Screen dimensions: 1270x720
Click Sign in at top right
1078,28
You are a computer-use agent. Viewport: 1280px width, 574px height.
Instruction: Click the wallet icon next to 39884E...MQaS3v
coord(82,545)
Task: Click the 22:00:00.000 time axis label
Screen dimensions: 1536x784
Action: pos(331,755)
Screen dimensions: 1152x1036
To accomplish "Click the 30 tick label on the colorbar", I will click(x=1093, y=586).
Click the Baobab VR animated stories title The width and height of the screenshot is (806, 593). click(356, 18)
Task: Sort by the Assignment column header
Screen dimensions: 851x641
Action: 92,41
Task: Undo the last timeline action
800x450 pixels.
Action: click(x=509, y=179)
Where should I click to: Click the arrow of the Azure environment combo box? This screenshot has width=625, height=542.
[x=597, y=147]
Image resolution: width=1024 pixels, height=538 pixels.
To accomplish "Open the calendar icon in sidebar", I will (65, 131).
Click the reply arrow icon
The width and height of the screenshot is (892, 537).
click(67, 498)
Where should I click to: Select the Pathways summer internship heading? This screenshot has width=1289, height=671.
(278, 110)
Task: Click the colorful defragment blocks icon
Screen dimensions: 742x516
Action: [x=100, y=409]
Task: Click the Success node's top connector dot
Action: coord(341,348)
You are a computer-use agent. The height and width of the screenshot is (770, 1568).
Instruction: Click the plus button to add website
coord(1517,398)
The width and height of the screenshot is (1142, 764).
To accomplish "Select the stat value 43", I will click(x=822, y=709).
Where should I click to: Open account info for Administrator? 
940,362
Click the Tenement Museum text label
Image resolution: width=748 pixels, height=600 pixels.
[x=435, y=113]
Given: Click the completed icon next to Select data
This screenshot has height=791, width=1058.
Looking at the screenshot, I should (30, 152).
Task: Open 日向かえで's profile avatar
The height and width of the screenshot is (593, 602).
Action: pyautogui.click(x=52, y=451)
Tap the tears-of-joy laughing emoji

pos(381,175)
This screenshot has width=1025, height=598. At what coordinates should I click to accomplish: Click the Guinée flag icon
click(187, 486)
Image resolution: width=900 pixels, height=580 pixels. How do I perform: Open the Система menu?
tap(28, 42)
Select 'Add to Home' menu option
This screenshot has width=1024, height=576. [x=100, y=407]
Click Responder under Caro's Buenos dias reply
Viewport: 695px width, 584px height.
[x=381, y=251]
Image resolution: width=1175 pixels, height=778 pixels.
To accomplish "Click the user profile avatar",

━━━━━━━━━━━━━━━━━━━━

TASK STATEMENT: Your task is to retype all of the records exactly.

ANSWER BOX:
Screen dimensions: 1270x720
Click Sign in at top right
1078,28
You are a computer-use agent. Viewport: 1280px width, 574px height.
Instruction: Click the wallet icon next to 39884E...MQaS3v
coord(82,545)
Task: Click the 22:00:00.000 time axis label
Screen dimensions: 1536x784
Action: pos(331,755)
Screen dimensions: 1152x1036
To accomplish "Click the 30 tick label on the colorbar", I will click(x=1093, y=586).
Click the Baobab VR animated stories title The width and height of the screenshot is (806, 593). click(356, 18)
Task: Sort by the Assignment column header
Screen dimensions: 851x641
Action: 92,41
Task: Undo the last timeline action
800x450 pixels.
Action: click(x=509, y=179)
Where should I click to: Click the arrow of the Azure environment combo box? This screenshot has width=625, height=542.
[x=597, y=147]
Image resolution: width=1024 pixels, height=538 pixels.
To accomplish "Open the calendar icon in sidebar", I will (65, 131).
Click the reply arrow icon
The width and height of the screenshot is (892, 537).
click(67, 498)
Where should I click to: Select the Pathways summer internship heading? This screenshot has width=1289, height=671.
(278, 110)
Task: Click the colorful defragment blocks icon
Screen dimensions: 742x516
Action: [x=100, y=409]
Task: Click the Success node's top connector dot
Action: coord(341,348)
You are a computer-use agent. The height and width of the screenshot is (770, 1568).
Instruction: Click the plus button to add website
coord(1517,398)
The width and height of the screenshot is (1142, 764).
To accomplish "Select the stat value 43", I will click(x=822, y=709).
Where should I click to: Open account info for Administrator? 
940,362
Click the Tenement Museum text label
Image resolution: width=748 pixels, height=600 pixels.
[x=435, y=113]
Given: Click the completed icon next to Select data
This screenshot has height=791, width=1058.
Looking at the screenshot, I should (30, 152).
Task: Open 日向かえで's profile avatar
The height and width of the screenshot is (593, 602).
Action: pyautogui.click(x=52, y=451)
Tap the tears-of-joy laughing emoji

pos(381,175)
This screenshot has width=1025, height=598. At what coordinates should I click to accomplish: Click the Guinée flag icon
click(187, 486)
Image resolution: width=900 pixels, height=580 pixels. How do I perform: Open the Система menu?
tap(28, 42)
Select 'Add to Home' menu option
This screenshot has width=1024, height=576. [x=100, y=407]
Click Responder under Caro's Buenos dias reply
Viewport: 695px width, 584px height.
[x=381, y=251]
Image resolution: width=1175 pixels, height=778 pixels.
To accomplish "Click the user profile avatar",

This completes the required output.